Ramdass Ellayah, qui a repris les rênes du collège, à la demande des Bhujoharry, se dit attristé par le décès de Manfred. « Je suis très peiné, car j’ai toujours été proche de la famille Bhujoharry. C’était un homme extraordinaire », confie-t-il.
Un mentor
Il ajoute que, même si Manfred était en fauteuil roulant, il se faisait un devoir de rendre visite au collège. « Il voulait absolument que le nom des Bhujoharry demeure au sein du secteur éducatif. Il ne s’est jamais éloigné du collège et de son staff. D’ailleurs, il était venu célébrer avec nous les 100 ans d’un membre du staff. Il venait souvent à la messe aussi. Il était comme un mentor pour nous. Je me suis promis de faire revivre ce patronyme et aujourd’hui, on a trois collèges, à La Tour Koenig, à Quartier-Militaire et à Rose-Belle.

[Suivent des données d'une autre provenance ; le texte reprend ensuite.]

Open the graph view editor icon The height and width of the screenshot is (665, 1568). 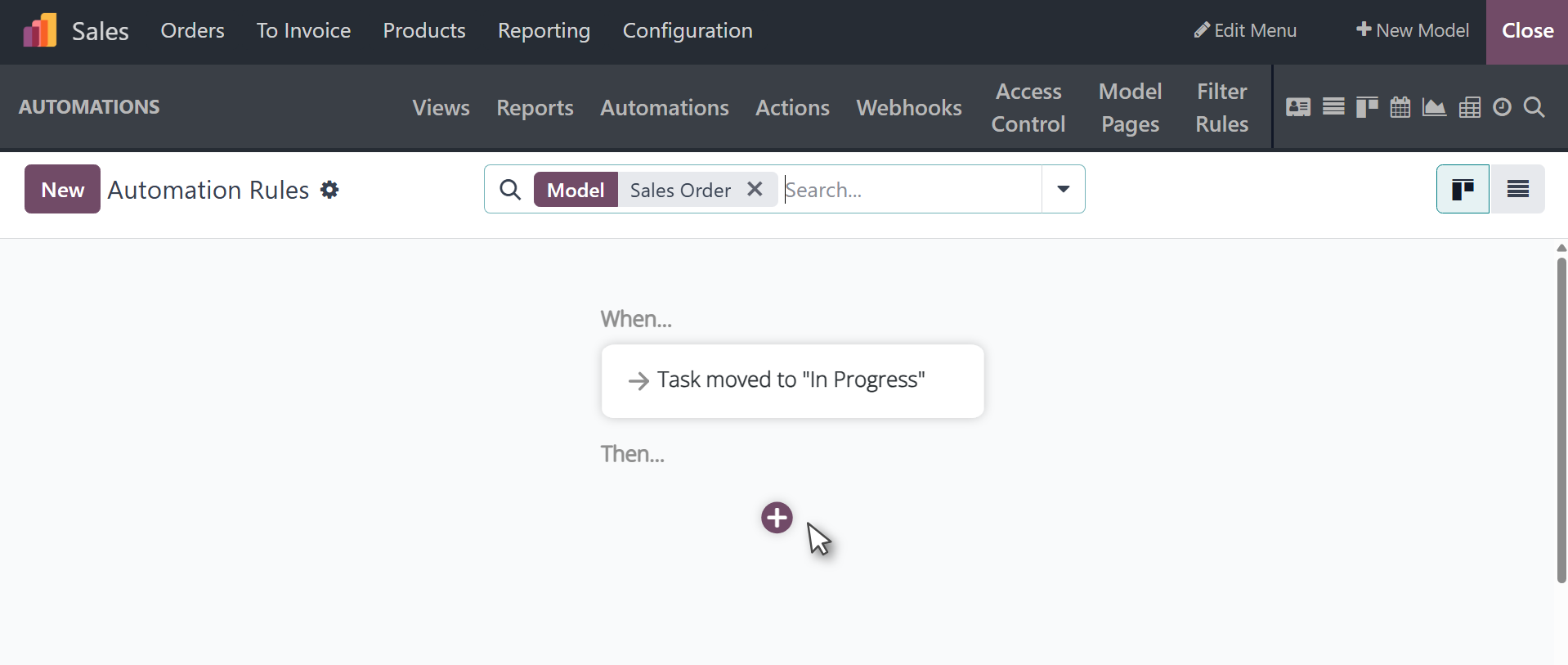[x=1434, y=107]
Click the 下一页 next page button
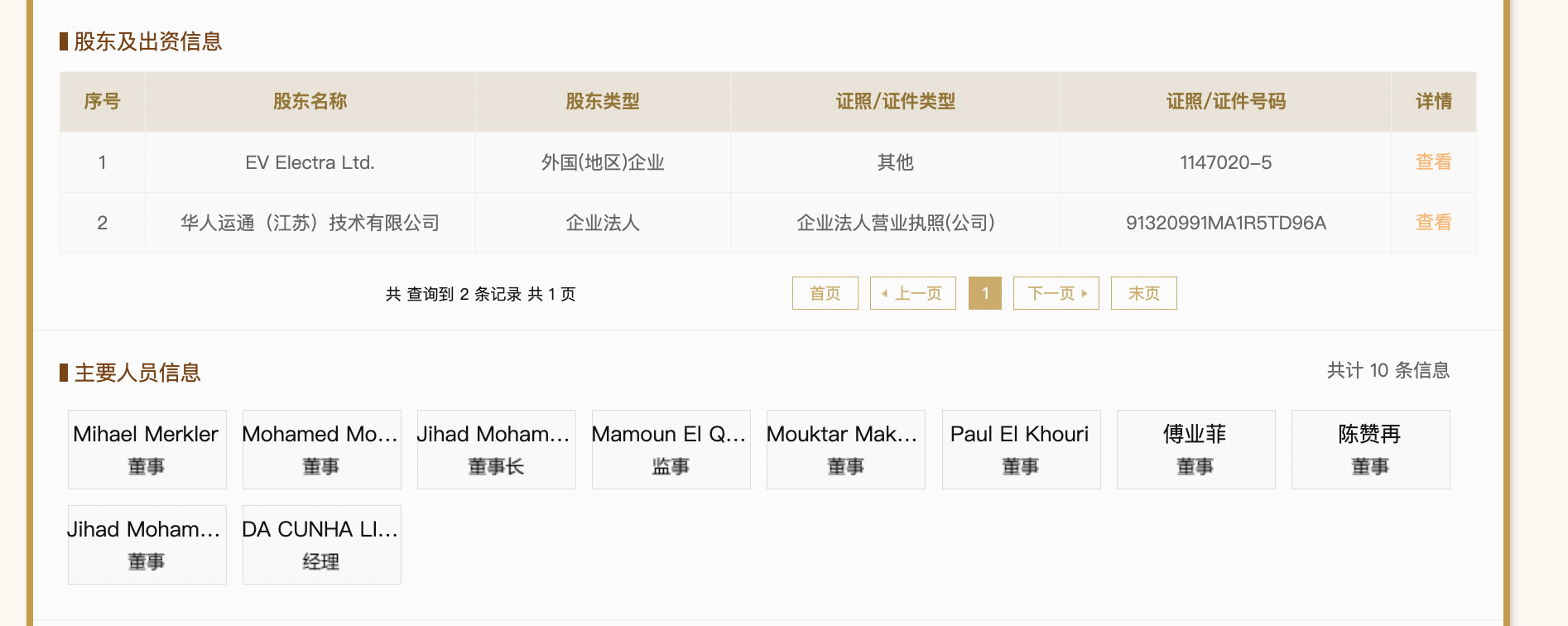This screenshot has width=1568, height=626. (x=1056, y=293)
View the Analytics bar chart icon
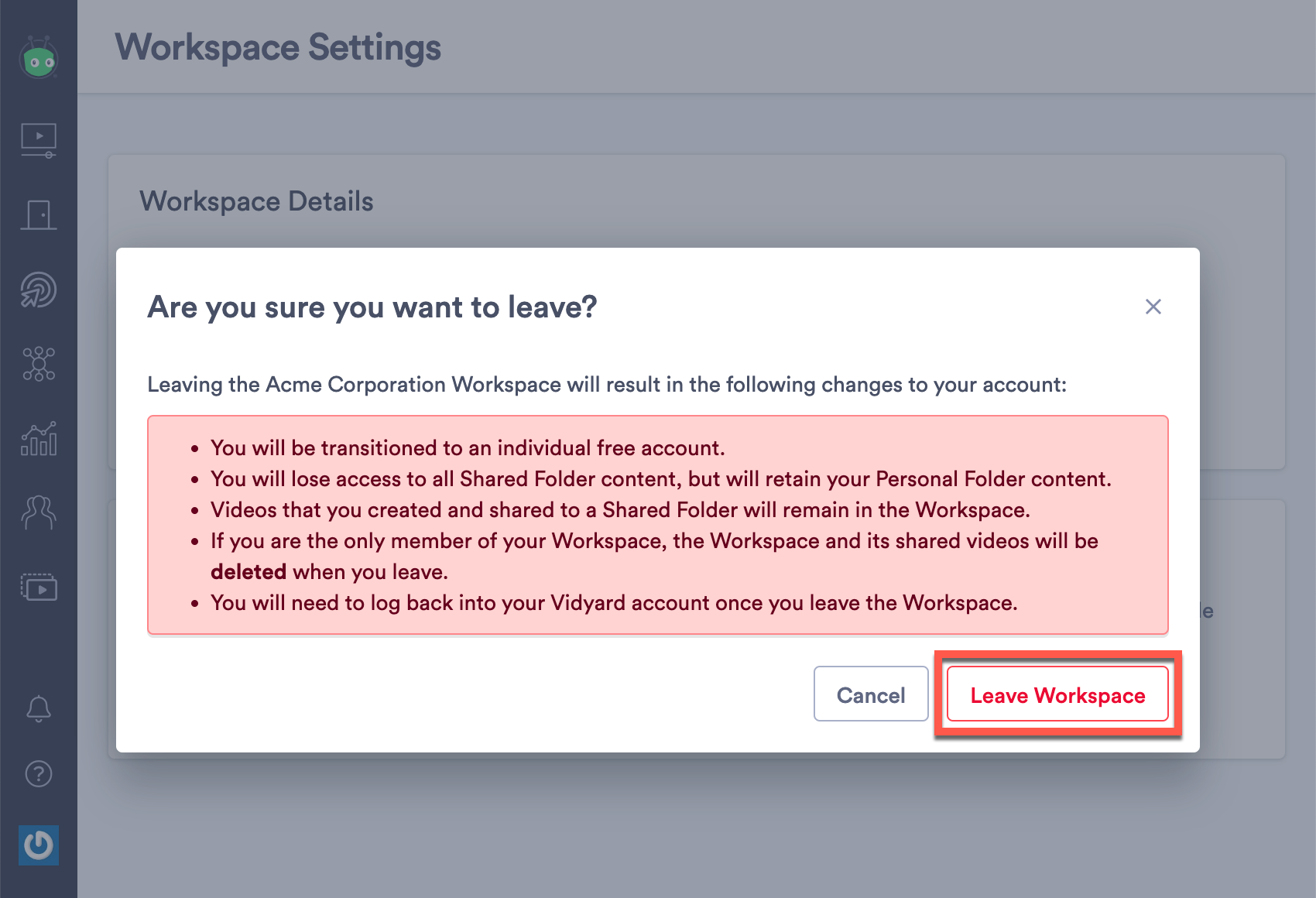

Son nom se perpétue », nous dit Ramdass Ellayah.
Lindsay Morvan, directeur du Tourism Authority, est un ancien élève du collège Bhujoharry. « À cette époque, il venait de prendre la relève de son père, Alex, comme directeur. J’étais en Form III et j’ai étudié là-bas jusqu’à la HSC », relate-t-il.
Aujourd’hui encore, il garde d’excellents souvenirs de Manfred Bhujoharry. « Nous étions le premier batch mixte de HSC en 1977, c’était juste après la grève des étudiants. Un jour, le père Henri Souchon est venu au collège pour nous dire qu’un
homme était mort et que sa femme n’avait pas les moyens de payer pour l’enterrement. Le prêtre avait décidé de lui offrir le cercueil, mais il fallait organiser les funérailles. Notre petite équipe a quitté la classe et on s’est rendus chez la veuve. Les filles sont allées cueillir des fleurs à Marie Reine de la Paix, tandis que les garçons ont tout préparé pour l’église de Cassis et le cimetière de l’Ouest. Quand on est retournés au collège, Manfred nous a demandé : êtes-vous des étudiants ou des croque-morts ? » se souvient-il.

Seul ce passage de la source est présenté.